Manfred Wieland: Lieber Herr Frangulidis, die Frage, die im Moment viele beschäftigt ist die, ob die Inflation gekommen ist, um zu bleiben?
Anastassios Frangulidis: Als Folge des Platzens der IT-Blase vor zwanzig Jahren sowie der Finanzmarktkrise in 2008/2009 musste der private Sektor und insbesondere die Haushalte in den USA Ihre Bilanz reparieren, was zu einer schwachen Nachfrage geführt hat. Das hat in den letzten zwei Jahrzehnten deflationär gewirkt. Nun sieht es danach aus als ob die US-Haushalte ausgabefreudiger werden, während der zunehmende globale Protektionismus die Produktionskosten erhöht. Die Zeiten einer strukturell tiefen Inflationsrate sind deshalb vorbei.
MW: In den USA habe wir sehr hohe Inflationsraten – wann sehen wir diese in Europa oder sind sie schon da?
AF: In den USA liegt die Inflationsrate aktuell bei 7.5%. In den Ländern der Euro-Zone bewegt sich aktuell die Inflationsrate rund um 5%, so dass wir auch hier von einem starken Preisanstieg reden können. Einzig in der Schweiz befindet sich die aktuelle Inflationsrate von 1.6% im vernünftigen Rahmen.
MW: Was sind die Gründe für die stark steigende Inflation?
AF: Die durch die starke Antwort der Fiskalpolitik auf die COVID-Krise, entstandene Nachfrage, trifft auf ein Angebot an Gütern, welches aufgrund der pandemiebedingten Störung der globalen Lieferketten negativ beeinträchtigt ist. Das Nachlassen der Pandemie wird die Lage entspannen und zu einem Rückgang der Inflation im Verlauf des Jahres führen. Diese wird wie zuvor erwähnt, wahrscheinlich auf einem höheren Niveau einpendeln als vor dem Ausbruch der Pandemie der Fall war
MW: Welche Möglichkeiten hat die Politik bzw. Notenbanken, um die Inflation einzuschränken?

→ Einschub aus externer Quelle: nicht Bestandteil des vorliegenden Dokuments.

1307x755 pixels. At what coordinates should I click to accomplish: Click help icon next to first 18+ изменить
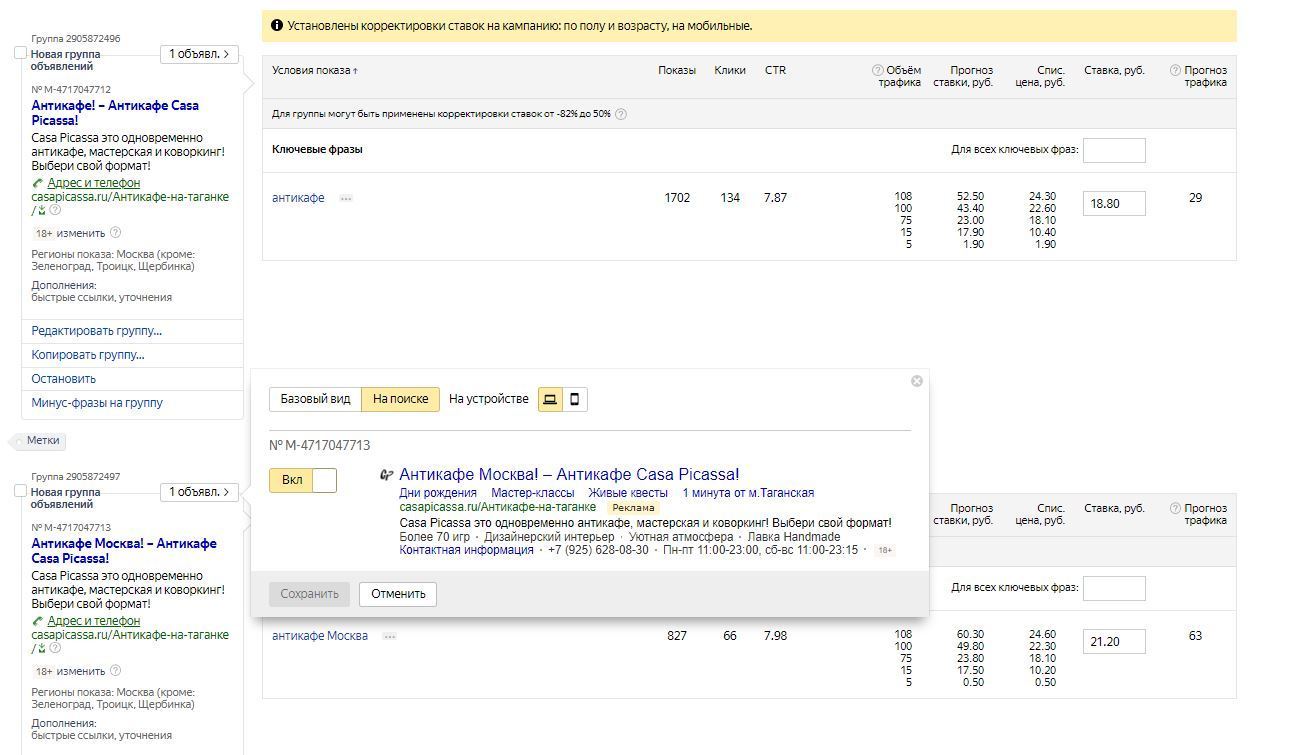coord(115,233)
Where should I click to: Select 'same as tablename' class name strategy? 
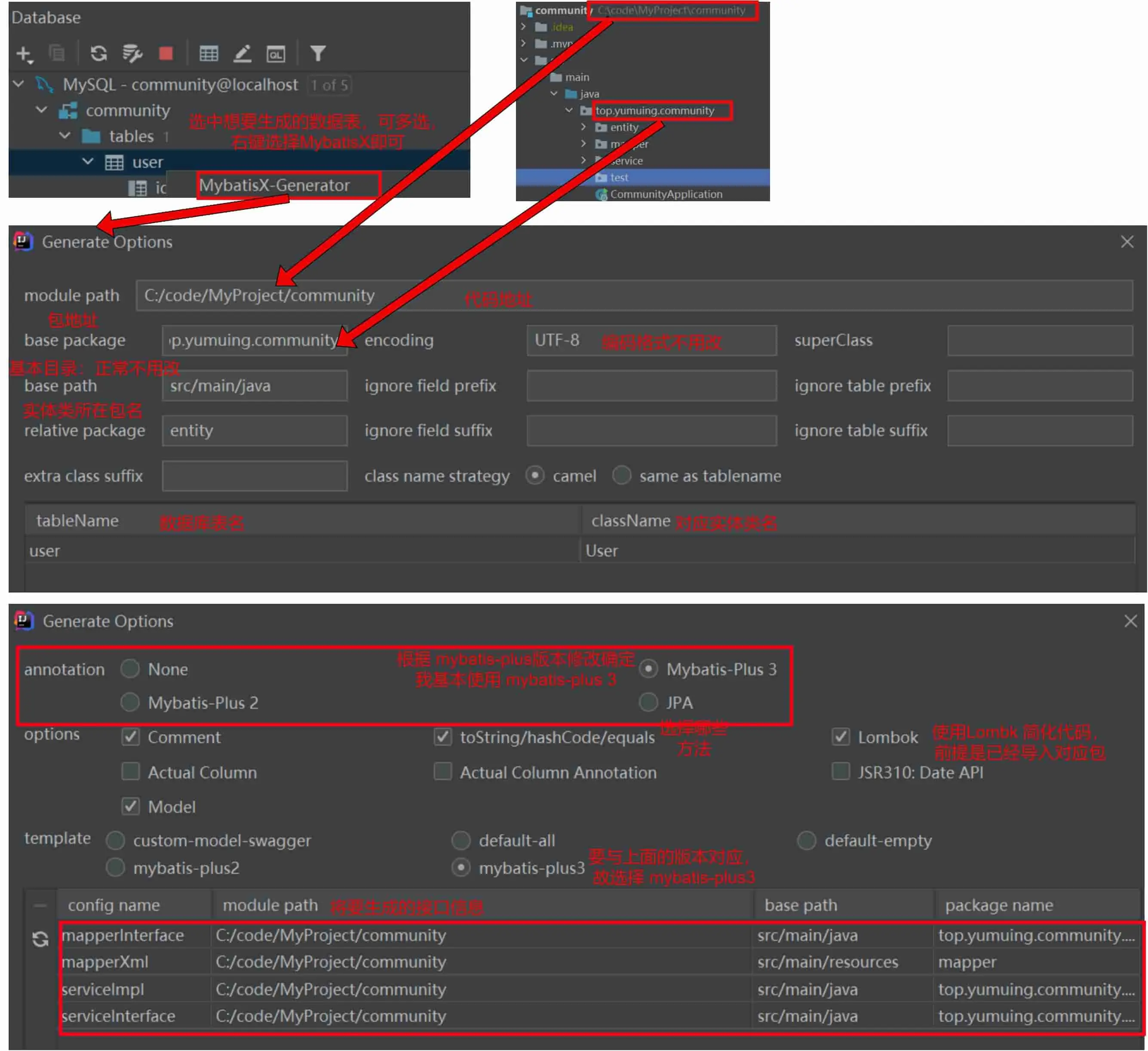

AF: Die Notenbanken können nicht viel gegen den angebotsbedingten Preisanstieg vornehmen. Sie können aber die Nachfrageseite mittels eines restriktiveren Kurses abschwächen. Die Fed wird deshalb in nächster Zeit mit dem Leitzinserhöhungszyklus starten.
MW: Wie sollten sich Stiftungen anhand der hohen Inflation im aktuellen geopolitischen Umfeld und aktuellen Wirtschaftszyklus positionieren?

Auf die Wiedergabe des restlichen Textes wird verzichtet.